**TRECHO PARA LEITURA**
• • •
Em entrevista a VEJA, o advogado do senador alega que não está havendo censura e que vazamentos de documentos são frutos de atos criminosos

Por Sofia Cerqueira Atualizado em 8 set 2020, 12h18 - Publicado em 8 set 2020, 12h00

O criminalista Rodrigo Roca, 49 anos, contratado pelo senador Flávio Bolsonaro (Republicanos-RJ) no final de junho, fala a VEJA sobre a decisão da juíza Cristina Serra Feijó, da 33ª Vara Cível do Tribunal de Justiça do Rio, de proibir, na sexta-feira 4, a TV Globo de exibir documentos do processo do esquema das rachadinhas no gabinete do então deputado estadual. Roca, que defende o filho Zero Um do presidente Jair Bolsonaro ao lado da irmã, a Luciana Pires, afirma que a decisão favorável a sua ação é “exemplo de democracia e não de censura”. Argumenta que exibir peças e documentos extraídos de autos é “antiético” e “um jornalista de posse de um material criminoso pode ser taxado de receptador”.
• • •
**MATERIAL FORNECIDO**
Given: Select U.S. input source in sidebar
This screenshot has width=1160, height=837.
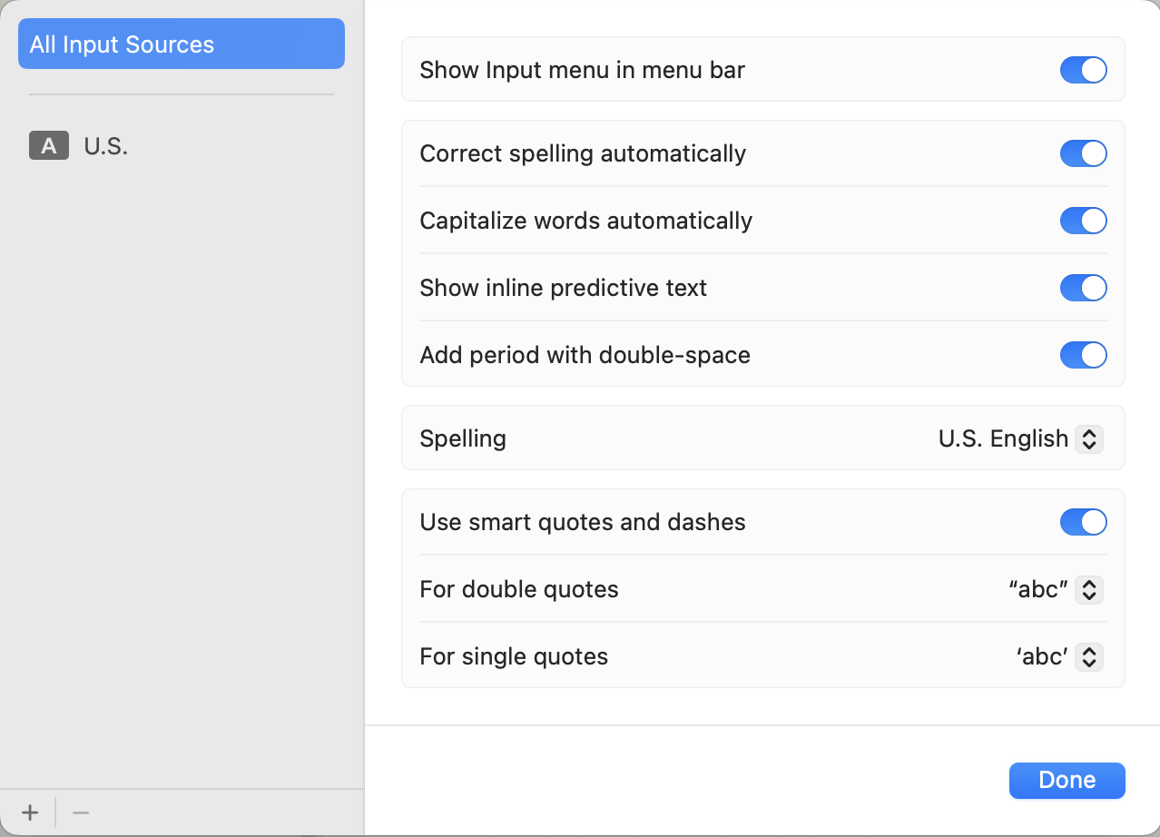Looking at the screenshot, I should click(x=106, y=146).
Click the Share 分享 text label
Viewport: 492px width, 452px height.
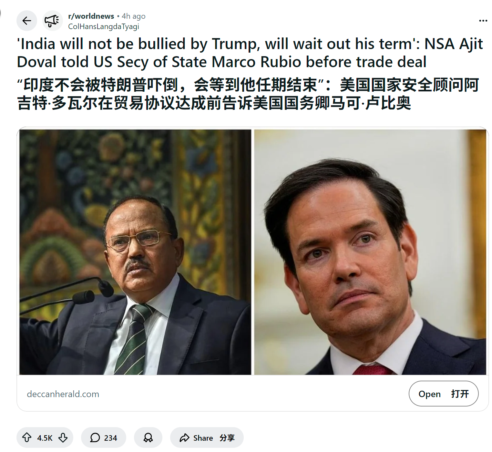214,438
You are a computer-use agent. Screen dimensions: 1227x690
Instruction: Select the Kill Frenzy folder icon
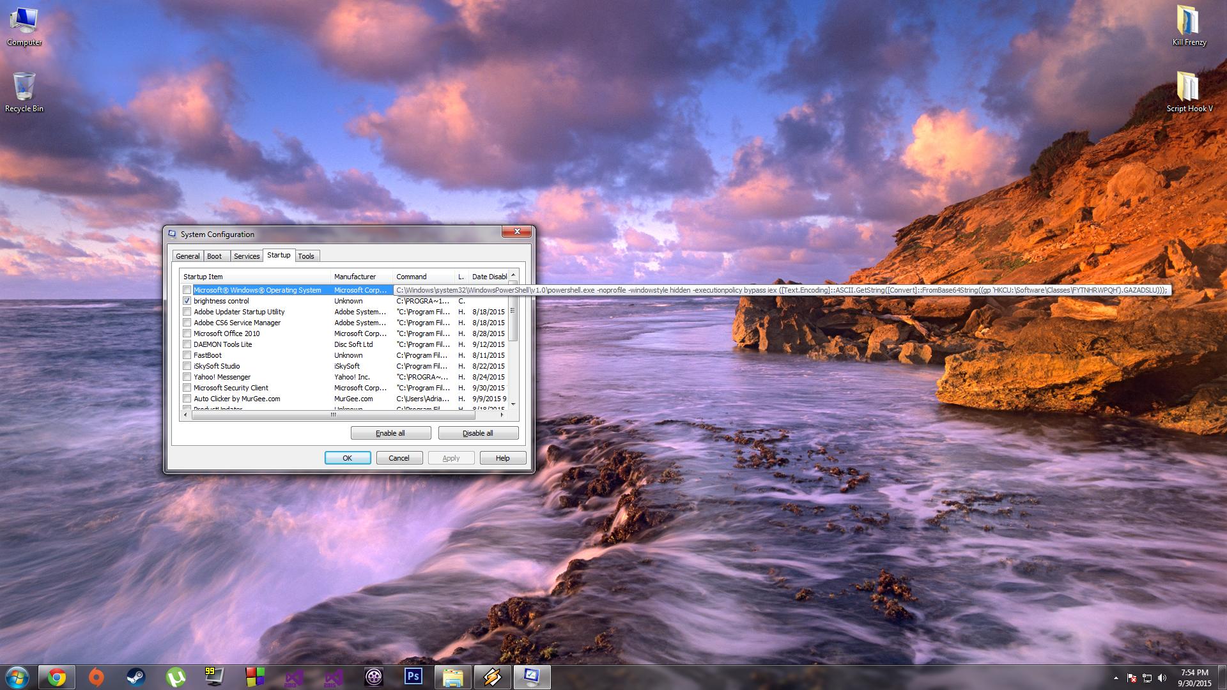pos(1189,26)
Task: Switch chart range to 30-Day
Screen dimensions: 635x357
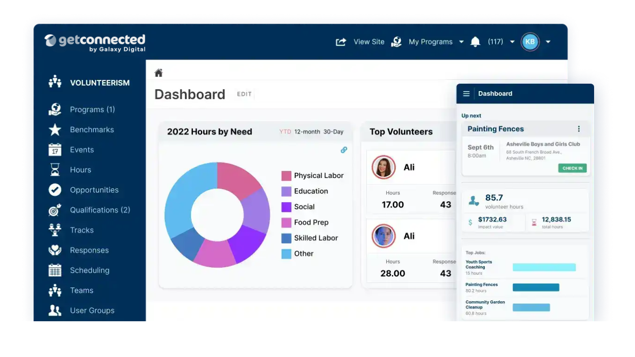Action: (x=333, y=132)
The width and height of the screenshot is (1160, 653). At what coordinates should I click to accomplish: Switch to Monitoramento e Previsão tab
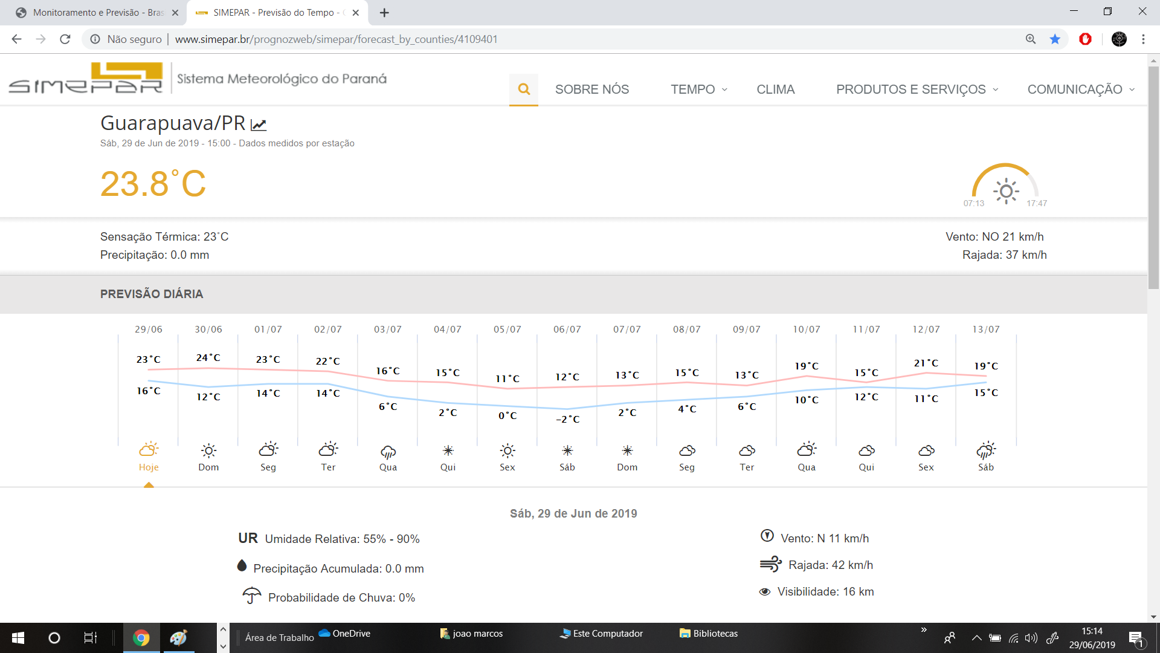click(x=97, y=13)
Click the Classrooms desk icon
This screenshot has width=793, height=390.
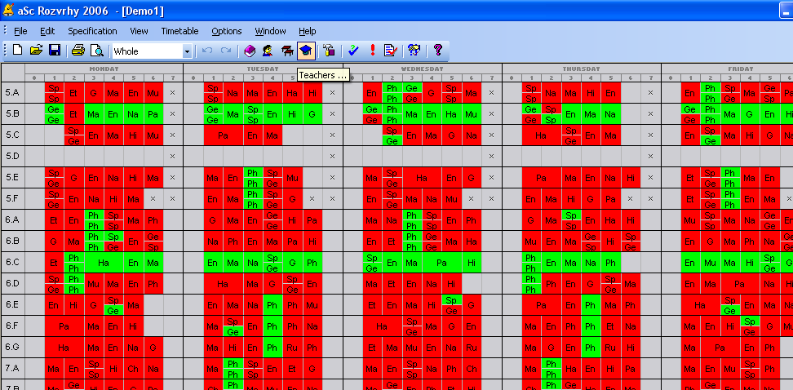click(287, 51)
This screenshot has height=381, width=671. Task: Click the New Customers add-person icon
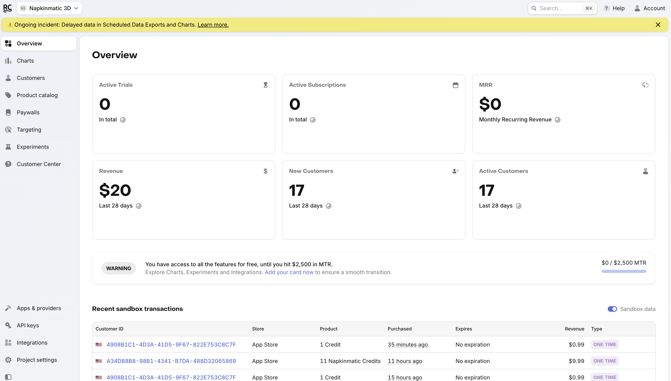455,171
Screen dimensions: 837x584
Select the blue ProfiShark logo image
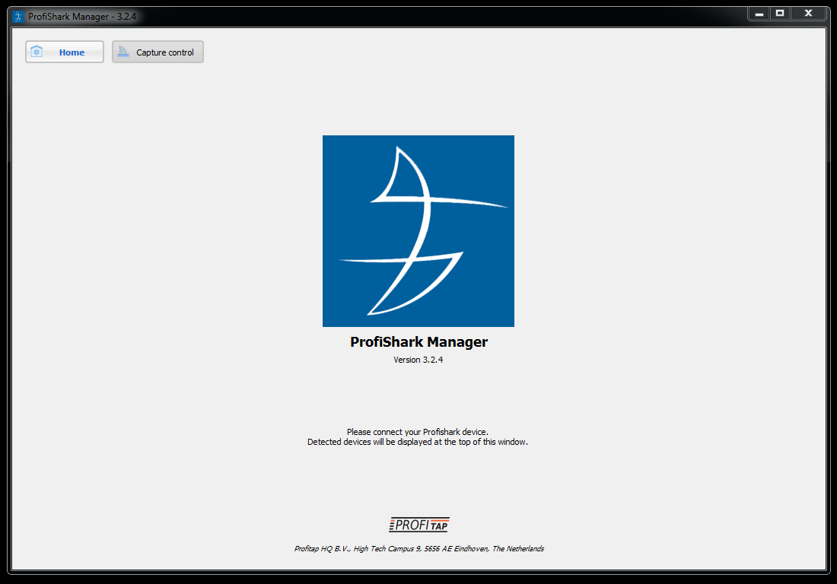(419, 231)
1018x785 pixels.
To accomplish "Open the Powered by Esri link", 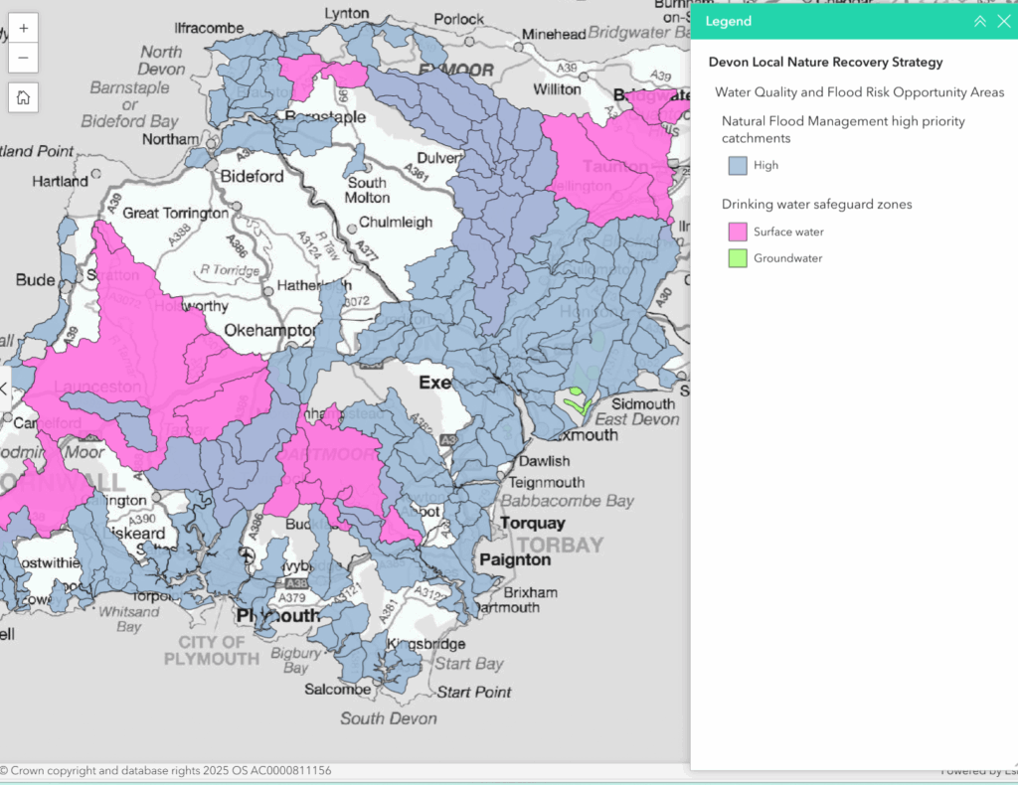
• • •
**TAREFAS PROPOSTAS**
1. No texto sobre a entrevista do advogado de Flávio Bolsonaro, qual juíza proibiu a TV Globo de exibir documentos do processo?
2. Retome o texto sobre a entrevista do advogado de Flávio Bolsonaro, escrevendo a continuação logo após a última frase apresentada.
A listagem acima é um material independente, sem relação com o texto.

**RESPOSTAS REDIGIDAS**
1. A juíza Cristina Serra Feijó, da 33ª Vara Cível do Tribunal de Justiça do Rio.

2.
Entidades pró-liberdade de expressão, como a Associação Nacional de Jornais (ANJ) e a Associação Brasileira de Imprensa (ABI), repudiaram veementemente a decisão da juíza de impedir a Globo de exibir documentos do processo da rachadinha no gabinete de Flávio. O que está acontecendo não é uma forma censura? Só posso atribuir essa postura ao desconhecimento. Talvez por causa dessa deturpação, a própria juíza tenha optado por divulgar sua decisão na íntegra. Qualquer associação que preze pela democracia deveria nos apoiar. O que nós pedimos foi o respeito ao sistema de freios e contrapesos da Constituição, muito usado e pouco compreendido.  A liberdade de imprensa não pode existir a qualquer preço ou custo, porque ela esbarra em outros direitos. Requeremos que essa liberdade fosse ponderada frente a um direito maior que não é só o da privacidade, mas que os operadores do direito raciocinassem sobre a questão de se obter informações sigilosas, que estão nos autos, usando meios criminosos. Não estou dizendo, ainda, que profissionais da imprensa pratiquem os crimes, mas recebem o produto.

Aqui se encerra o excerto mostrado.